Tokyo Fist (1995)
The stack
The site runs on Hugo, a static site generator written in Go. I went with Hugo because it’s fast, simple, and I’m learning Go anyway so I figured I’d stay in that ecosystem. The theme is risotto — clean, text-forward, no distractions. Exactly what I wanted.
For hosting I’m using Cloudflare Pages. The CI/CD is dead simple: push to main and Cloudflare builds and deploys automatically. No pipelines to maintain, no servers to babysit. For someone who does DevOps during the day, it’s nice to not have to think about infrastructure for once.
AI did most of the heavy lifting
To be honest, I used AI (Claude) to build most of this. The Hugo config, the project structure, getting the theme wired up, the deployment setup. I described what I wanted and worked through it conversationally. I’m not a frontend developer and I didn’t want to spend hours reading Hugo docs for what’s ultimately a simple static site.

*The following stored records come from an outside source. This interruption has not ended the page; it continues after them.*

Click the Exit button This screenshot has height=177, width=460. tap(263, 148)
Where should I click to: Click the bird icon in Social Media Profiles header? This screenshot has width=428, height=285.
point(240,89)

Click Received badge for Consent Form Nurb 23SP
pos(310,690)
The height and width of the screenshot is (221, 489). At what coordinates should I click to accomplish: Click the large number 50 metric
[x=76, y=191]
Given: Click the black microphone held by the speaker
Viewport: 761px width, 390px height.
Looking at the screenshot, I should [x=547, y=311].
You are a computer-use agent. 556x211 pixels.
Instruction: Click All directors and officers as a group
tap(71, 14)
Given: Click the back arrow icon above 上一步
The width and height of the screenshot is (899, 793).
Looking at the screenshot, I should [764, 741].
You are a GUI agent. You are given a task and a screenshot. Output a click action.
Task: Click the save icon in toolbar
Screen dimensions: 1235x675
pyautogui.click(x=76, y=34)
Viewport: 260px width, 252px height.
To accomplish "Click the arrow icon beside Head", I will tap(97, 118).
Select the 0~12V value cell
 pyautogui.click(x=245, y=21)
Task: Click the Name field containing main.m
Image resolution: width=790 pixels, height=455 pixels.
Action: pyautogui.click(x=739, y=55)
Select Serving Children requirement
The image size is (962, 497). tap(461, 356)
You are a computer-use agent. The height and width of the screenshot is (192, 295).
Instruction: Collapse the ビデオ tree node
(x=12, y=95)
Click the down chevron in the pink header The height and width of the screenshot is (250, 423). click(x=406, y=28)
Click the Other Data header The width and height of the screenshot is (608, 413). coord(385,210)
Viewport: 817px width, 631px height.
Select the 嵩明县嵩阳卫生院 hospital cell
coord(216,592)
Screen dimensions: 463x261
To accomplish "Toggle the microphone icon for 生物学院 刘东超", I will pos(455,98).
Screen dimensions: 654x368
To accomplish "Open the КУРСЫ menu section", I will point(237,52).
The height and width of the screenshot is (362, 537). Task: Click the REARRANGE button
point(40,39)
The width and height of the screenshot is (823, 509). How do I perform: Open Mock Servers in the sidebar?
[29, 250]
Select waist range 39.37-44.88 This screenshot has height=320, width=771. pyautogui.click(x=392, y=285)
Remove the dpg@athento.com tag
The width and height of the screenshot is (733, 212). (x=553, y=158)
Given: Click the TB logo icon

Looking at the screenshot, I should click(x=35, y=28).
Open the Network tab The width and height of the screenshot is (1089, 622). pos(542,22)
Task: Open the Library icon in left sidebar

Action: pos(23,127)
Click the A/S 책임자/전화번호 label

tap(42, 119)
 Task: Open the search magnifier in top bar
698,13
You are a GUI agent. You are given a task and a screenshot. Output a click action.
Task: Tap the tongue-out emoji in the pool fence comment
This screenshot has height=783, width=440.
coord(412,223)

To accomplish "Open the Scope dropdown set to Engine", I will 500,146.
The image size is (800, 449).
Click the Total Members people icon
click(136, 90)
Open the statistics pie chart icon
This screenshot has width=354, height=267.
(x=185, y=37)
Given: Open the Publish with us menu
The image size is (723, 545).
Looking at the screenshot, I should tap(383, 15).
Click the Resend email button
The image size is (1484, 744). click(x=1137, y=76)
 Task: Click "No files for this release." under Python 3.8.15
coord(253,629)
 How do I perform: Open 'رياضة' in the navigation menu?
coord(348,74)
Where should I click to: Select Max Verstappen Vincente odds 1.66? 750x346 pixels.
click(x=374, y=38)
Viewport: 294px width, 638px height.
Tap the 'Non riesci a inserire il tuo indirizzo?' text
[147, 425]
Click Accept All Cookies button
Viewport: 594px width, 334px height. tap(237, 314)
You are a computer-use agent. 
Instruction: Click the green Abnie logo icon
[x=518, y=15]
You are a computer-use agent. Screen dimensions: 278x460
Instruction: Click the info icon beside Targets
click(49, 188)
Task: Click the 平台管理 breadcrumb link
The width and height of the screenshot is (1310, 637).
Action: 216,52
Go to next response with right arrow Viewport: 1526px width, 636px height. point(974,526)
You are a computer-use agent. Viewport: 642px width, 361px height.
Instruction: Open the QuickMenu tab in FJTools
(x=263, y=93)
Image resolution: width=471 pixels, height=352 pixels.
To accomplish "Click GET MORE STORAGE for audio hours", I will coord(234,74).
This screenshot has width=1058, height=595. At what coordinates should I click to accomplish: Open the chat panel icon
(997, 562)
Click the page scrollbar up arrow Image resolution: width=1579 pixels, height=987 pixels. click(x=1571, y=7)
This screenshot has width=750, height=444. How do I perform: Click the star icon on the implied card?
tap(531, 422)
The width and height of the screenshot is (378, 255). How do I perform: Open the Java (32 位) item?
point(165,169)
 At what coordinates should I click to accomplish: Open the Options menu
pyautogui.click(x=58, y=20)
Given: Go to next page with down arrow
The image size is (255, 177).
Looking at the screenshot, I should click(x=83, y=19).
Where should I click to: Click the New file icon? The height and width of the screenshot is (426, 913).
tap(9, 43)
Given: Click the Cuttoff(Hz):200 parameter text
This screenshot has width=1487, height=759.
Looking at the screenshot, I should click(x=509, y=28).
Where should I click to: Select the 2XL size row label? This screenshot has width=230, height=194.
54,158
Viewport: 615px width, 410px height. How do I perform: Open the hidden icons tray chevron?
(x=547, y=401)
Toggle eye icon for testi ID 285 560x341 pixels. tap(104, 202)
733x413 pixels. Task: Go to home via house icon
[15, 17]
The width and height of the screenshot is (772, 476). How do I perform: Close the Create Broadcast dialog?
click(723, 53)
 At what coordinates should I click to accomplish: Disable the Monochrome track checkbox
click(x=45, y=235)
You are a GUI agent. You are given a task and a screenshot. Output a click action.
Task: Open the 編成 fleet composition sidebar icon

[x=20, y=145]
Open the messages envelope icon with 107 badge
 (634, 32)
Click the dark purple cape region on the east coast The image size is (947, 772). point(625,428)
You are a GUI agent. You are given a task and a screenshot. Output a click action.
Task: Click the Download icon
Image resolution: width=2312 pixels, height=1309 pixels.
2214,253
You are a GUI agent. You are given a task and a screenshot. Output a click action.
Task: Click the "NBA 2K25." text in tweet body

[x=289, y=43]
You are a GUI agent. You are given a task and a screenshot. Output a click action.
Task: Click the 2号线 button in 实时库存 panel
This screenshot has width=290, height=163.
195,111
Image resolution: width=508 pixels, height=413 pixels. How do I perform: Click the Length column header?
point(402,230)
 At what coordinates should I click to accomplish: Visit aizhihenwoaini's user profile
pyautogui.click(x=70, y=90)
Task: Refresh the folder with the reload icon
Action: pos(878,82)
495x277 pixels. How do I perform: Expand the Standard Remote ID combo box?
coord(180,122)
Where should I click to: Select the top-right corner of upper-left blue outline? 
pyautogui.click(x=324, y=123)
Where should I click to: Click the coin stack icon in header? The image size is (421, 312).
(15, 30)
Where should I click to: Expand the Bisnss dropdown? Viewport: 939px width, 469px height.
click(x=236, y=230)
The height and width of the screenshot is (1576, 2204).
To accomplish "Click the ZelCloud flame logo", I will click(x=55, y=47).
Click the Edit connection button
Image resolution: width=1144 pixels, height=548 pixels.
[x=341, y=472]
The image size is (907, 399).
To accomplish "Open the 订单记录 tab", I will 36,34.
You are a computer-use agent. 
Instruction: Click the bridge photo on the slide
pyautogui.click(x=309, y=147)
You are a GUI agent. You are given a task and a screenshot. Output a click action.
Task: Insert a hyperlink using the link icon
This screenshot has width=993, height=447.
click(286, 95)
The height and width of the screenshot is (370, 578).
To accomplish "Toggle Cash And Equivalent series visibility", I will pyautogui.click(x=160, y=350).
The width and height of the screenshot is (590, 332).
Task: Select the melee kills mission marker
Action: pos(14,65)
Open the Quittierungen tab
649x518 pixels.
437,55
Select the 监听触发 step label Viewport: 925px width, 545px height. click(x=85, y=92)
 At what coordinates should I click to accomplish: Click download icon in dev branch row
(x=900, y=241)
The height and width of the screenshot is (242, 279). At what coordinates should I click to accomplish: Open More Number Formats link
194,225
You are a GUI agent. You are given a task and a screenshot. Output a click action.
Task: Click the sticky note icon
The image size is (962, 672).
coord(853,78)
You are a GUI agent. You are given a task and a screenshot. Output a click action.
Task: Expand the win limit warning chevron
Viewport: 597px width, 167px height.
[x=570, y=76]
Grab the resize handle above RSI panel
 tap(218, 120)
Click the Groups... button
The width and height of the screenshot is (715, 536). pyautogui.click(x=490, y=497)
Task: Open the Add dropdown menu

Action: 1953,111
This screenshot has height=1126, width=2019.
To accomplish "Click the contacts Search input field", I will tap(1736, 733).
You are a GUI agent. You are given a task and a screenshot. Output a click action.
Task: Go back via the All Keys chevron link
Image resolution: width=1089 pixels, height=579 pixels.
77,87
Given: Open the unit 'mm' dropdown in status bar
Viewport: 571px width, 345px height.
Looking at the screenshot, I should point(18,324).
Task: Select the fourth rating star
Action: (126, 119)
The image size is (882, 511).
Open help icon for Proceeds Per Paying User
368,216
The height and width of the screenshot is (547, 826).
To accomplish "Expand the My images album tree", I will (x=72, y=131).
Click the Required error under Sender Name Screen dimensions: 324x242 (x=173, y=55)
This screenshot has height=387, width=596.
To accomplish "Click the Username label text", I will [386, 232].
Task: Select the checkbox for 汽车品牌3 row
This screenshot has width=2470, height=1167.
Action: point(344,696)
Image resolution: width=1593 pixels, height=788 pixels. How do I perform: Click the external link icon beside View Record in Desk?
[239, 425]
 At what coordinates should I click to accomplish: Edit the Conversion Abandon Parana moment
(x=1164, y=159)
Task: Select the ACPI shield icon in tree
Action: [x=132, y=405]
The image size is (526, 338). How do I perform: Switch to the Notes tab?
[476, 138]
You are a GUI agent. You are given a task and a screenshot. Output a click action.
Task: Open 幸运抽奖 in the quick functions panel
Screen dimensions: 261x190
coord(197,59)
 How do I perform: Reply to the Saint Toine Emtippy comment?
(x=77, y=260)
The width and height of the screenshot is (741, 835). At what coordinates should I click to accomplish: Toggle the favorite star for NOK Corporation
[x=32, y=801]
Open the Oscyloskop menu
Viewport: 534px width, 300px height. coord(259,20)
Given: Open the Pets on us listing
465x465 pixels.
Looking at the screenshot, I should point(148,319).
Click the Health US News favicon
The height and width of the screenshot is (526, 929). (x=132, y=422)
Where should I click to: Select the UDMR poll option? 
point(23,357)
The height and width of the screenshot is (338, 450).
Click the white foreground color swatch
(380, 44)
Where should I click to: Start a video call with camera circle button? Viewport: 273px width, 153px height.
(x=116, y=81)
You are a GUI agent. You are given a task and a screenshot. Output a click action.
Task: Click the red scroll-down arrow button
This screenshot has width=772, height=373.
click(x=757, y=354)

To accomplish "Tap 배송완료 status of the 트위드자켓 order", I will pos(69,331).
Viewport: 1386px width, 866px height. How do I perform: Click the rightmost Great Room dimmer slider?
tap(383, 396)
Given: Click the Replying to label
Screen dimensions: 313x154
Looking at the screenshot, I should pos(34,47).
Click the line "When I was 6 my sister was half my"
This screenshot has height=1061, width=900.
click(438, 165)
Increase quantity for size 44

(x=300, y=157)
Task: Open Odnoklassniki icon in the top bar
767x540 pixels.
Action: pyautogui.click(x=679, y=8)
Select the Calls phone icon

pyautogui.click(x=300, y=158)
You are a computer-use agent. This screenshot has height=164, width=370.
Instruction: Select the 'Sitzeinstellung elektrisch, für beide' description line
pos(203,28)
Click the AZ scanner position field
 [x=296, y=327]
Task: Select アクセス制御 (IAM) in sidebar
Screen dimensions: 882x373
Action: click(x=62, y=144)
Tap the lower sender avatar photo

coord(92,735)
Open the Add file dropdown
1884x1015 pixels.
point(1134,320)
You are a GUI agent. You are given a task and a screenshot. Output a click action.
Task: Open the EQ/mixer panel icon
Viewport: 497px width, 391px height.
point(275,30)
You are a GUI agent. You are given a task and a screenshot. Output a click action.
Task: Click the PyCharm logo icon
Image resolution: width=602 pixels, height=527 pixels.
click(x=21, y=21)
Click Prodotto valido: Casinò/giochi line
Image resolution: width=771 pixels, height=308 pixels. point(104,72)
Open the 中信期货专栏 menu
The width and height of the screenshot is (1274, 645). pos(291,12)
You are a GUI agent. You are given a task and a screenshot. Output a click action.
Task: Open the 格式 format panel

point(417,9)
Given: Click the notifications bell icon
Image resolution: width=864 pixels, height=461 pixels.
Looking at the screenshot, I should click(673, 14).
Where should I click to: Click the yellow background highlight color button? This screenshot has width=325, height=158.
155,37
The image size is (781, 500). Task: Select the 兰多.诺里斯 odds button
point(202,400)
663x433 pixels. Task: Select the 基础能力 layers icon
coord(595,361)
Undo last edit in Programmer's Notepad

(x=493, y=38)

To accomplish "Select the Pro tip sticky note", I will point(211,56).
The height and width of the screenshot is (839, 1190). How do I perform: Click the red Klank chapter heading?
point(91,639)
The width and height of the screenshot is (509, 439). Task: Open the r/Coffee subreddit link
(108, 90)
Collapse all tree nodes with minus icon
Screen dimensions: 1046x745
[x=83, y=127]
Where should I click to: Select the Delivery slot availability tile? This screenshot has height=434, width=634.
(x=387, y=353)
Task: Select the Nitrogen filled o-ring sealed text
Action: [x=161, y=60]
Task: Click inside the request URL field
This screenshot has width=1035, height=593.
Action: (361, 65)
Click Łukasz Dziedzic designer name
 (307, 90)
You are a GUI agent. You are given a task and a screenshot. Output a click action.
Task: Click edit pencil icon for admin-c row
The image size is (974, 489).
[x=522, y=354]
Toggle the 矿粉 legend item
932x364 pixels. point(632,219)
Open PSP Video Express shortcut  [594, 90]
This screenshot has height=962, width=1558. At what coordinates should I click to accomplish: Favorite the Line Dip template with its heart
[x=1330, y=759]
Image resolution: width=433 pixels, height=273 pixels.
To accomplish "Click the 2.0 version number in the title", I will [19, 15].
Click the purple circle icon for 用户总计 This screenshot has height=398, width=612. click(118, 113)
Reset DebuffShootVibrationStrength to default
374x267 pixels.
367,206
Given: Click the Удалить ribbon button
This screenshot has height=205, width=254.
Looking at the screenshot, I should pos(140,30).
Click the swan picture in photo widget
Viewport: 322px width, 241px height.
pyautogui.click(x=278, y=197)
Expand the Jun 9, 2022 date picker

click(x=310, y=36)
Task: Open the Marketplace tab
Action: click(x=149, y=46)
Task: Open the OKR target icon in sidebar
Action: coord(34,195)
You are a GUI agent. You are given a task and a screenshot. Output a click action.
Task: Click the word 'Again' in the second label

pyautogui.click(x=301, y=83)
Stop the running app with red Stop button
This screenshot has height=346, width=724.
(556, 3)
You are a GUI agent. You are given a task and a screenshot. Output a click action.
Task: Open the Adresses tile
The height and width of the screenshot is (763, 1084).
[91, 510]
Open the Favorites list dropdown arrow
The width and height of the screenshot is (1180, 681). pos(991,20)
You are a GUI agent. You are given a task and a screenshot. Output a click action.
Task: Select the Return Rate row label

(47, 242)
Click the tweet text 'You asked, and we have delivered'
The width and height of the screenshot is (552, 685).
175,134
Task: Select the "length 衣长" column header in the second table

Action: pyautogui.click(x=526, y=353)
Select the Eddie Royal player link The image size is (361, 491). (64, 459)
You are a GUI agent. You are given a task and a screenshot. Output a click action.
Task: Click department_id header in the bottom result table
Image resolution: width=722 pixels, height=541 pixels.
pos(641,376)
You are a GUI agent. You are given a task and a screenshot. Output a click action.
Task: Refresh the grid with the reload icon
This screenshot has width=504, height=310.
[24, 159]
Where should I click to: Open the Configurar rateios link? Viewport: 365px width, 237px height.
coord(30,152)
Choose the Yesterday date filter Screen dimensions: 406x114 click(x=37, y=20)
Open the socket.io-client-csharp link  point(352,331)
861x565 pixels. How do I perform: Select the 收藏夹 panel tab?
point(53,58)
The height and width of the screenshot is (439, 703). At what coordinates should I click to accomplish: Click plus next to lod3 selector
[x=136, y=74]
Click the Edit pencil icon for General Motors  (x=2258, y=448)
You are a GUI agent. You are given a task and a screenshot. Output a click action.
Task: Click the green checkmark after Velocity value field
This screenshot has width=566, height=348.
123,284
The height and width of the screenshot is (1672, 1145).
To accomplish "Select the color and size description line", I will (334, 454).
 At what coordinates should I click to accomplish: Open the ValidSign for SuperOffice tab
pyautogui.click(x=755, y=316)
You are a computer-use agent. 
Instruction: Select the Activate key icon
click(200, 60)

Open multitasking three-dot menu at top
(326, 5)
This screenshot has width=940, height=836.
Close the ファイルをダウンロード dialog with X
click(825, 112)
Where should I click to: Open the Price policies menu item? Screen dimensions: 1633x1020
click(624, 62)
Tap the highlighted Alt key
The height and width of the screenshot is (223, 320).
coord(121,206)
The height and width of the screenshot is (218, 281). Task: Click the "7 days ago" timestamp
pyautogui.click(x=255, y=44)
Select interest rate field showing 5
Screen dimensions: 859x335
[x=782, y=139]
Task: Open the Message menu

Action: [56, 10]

That said, I’m not trying to hand everything off to AI and call it a day. I’m using this site as a way to actually learn web development and CSS on my own terms. The AI helped me get the scaffolding up fast so I could focus on understanding the pieces rather than fighting with boilerplate.
What’s next
Eventually I want to move away from Hugo and host this myself, probably a Go server that serves the content directly. I want to understand the full stack, from the server to the HTML. But that’s a project for when I have more time. For now, this gets the job done: I have somewhere to write, it deploys itself, and I can iterate on it whenever I get a chance.
The whole point was to stop waiting for the perfect setup and just start writing. So here we are.